Frannie with good friend and fellow pancreatic cancer survivor Johannes

When Frannie Flatau was diagnosed with pancreatic cancer in 2007, she never entertained the idea that the disease may kill her.

“If you take that attitude, it’s going to get you,” said the 80-year-old grandmother of eight.

Her brother, who was a sports medicine doctor, recommended her to seek treatment at Johns Hopkins. She took his advice and underwent surgery on July 26, 2007. In June 2008, Flatau was declared cancer free.

“My brother’s advice saved my life,” Flatau recalled.

An avid tennis player since she was 30, Flatau celebrated the good news by going to the Huntsman World Senior Games in Utah.

But she wanted to do more to celebrate her new lease on life and let others know the disease isn’t a death sentence.

“The minute you are diagnosed, you are a survivor.”

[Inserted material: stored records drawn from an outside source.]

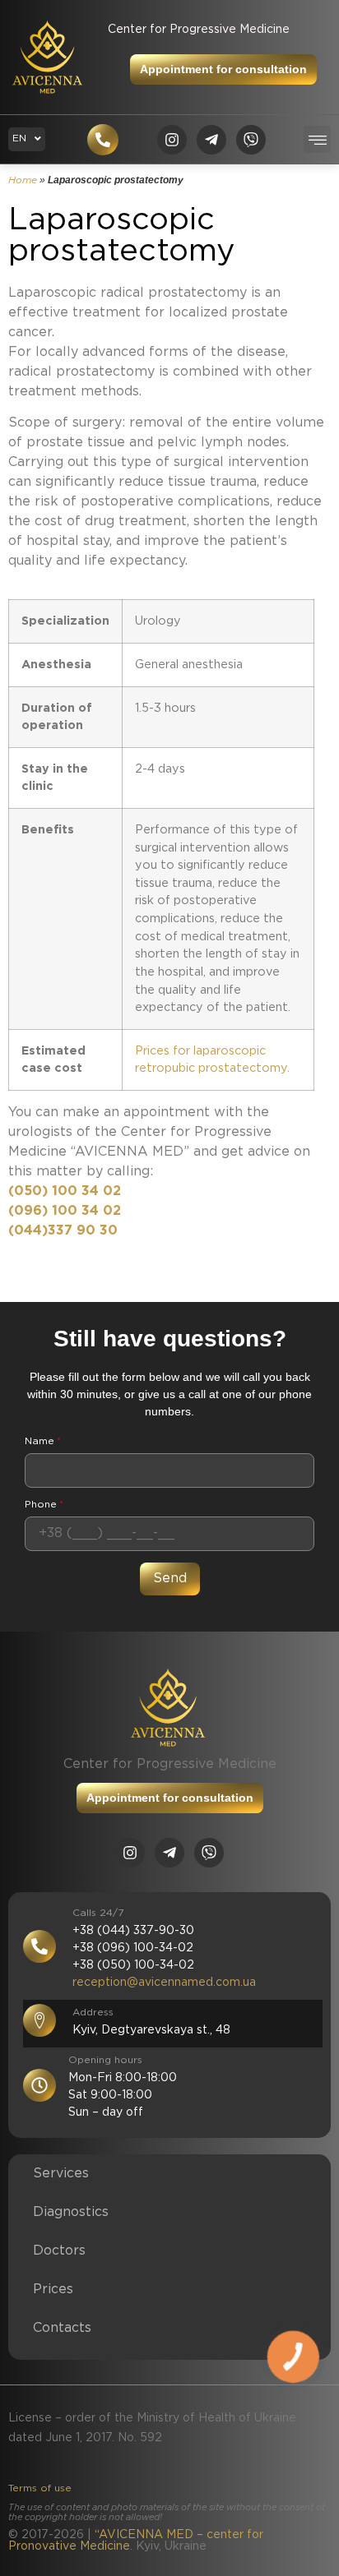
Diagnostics (71, 2212)
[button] (317, 139)
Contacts (62, 2328)
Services (61, 2173)
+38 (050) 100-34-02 (133, 1965)
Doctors (59, 2251)
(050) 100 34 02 (64, 1191)
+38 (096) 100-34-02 (132, 1948)
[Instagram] (172, 140)
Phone (44, 1504)
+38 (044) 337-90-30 (133, 1931)
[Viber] (251, 140)
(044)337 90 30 (63, 1231)
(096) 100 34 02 (64, 1211)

On her 79th birthday, Flatau took the stage at PurpleStride Charlotte to announce her goal: She would complete 16 PurpleStride events, totaling 80 kilometers, during the year of her 80th birthday.

From Sept. 2014 to Nov. 2015, Flatau accomplished her goal of walking 80 kilometers by participating at PurpleStride Charlotte (twice), Maryland (twice), Silicon Valley, Phoenix, Virginia Beach, Nashville, D.C., Connecticut, Pittsburgh, Northeast Pennsylvania, Raleigh, Columbus, Philadelphia, New Jersey and finally Sacramento as the “icing on the cake.”

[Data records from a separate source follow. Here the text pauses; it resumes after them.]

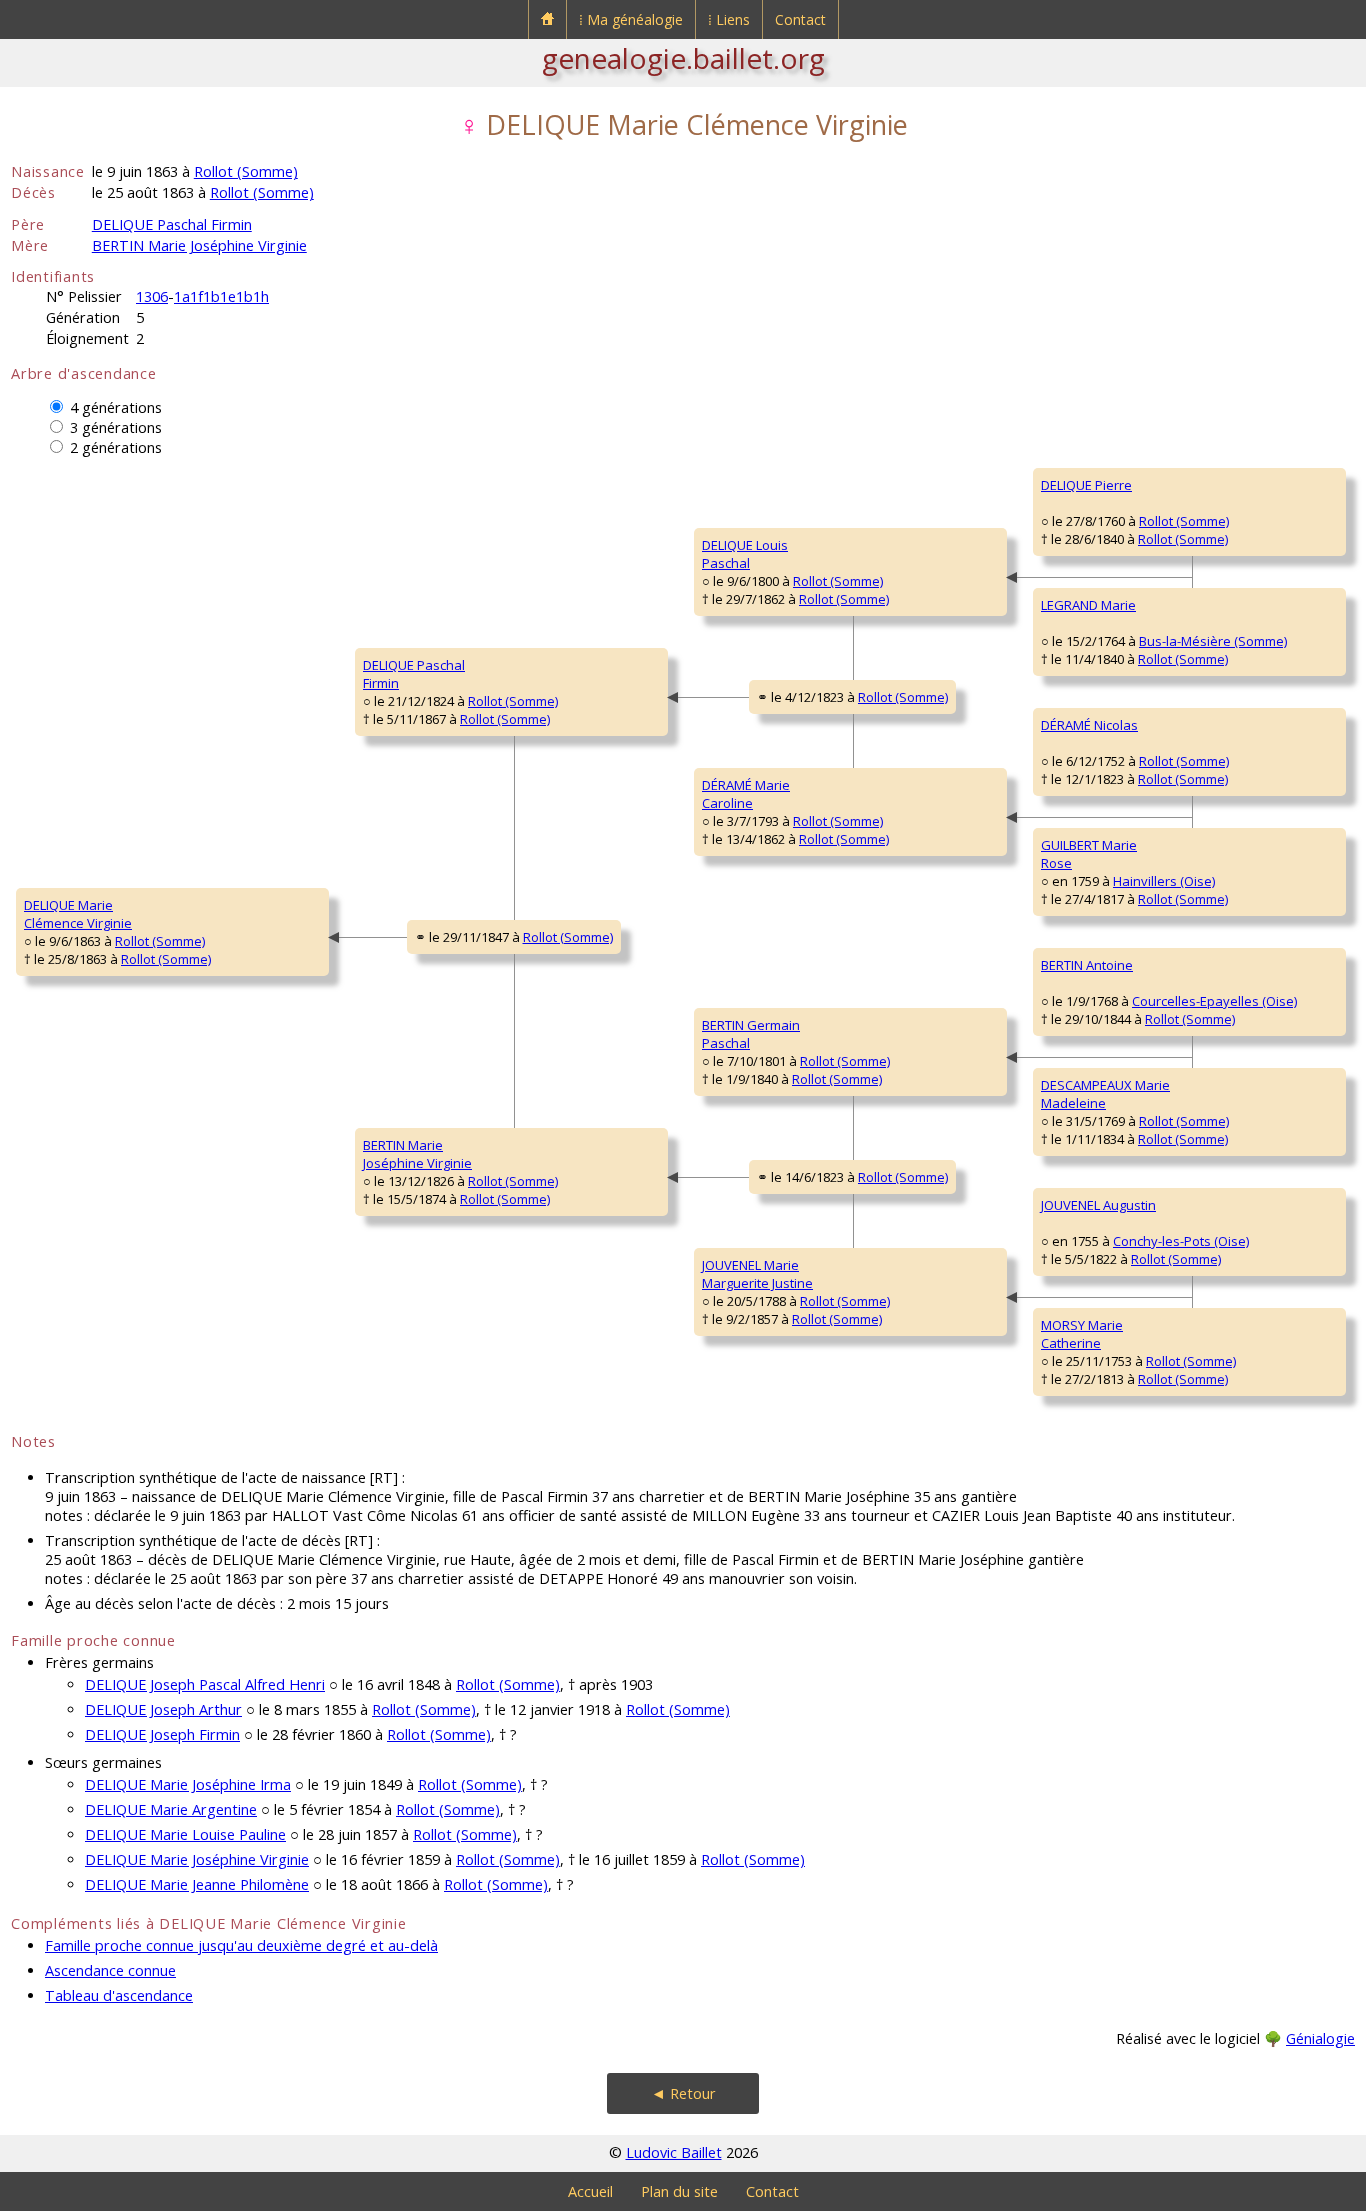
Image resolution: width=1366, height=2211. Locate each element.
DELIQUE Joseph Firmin (162, 1734)
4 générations (116, 407)
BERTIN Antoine (1087, 965)
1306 (152, 296)
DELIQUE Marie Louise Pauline (185, 1834)
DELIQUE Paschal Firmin (172, 224)
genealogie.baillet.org (683, 58)
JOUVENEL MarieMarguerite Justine (757, 1274)
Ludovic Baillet (674, 2152)
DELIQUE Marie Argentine (171, 1809)
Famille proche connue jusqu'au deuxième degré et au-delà (241, 1945)
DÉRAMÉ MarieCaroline (746, 794)
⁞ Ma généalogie (631, 19)
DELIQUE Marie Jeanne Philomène (197, 1884)
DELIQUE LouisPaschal (745, 554)
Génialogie (1320, 2038)
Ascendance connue (110, 1970)
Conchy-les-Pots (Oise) (1181, 1241)
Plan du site (679, 2191)
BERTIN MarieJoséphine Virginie (417, 1154)
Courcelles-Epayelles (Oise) (1214, 1001)
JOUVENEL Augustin (1098, 1205)
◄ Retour (683, 2093)
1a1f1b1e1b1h (221, 296)
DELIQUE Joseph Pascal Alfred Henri (205, 1684)
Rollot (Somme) (246, 171)
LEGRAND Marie (1088, 605)
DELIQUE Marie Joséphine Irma (188, 1784)
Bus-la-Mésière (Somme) (1213, 641)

Since her involvement with our organization, Flatau has walked in 40 PurpleStride events.

But Flatau’s efforts go beyond just PurpleStride.

She will once again attend National Pancreatic Cancer Advocacy Day on June 21, to urge Congress to increase federal funding for cancer research, and, in turn, raise awareness.

Frannie at PurpleStride Charlotte

Frannie at PurpleStride Charlotte

“I love taking the photo on Capitol Hill,” said Flatau. “You see the tourists taking photos of us even if they don’t know who we are.”

Flatau never passes an opportunity to educate people about pancreatic cancer. She even sends her grandsons (who are on the school soccer team) purple socks in hopes of raising awareness at their school. “I want to sock-it to pancreatic cancer!”

After Advocacy Day is finished, Flatau will focus her efforts in her native Maryland. In her spare time she may go to a Raven’s game here and there – not only because she’s a die-hard fan, but so she can see thousands of people wearing purple.

“Purple is the new pink,” she added.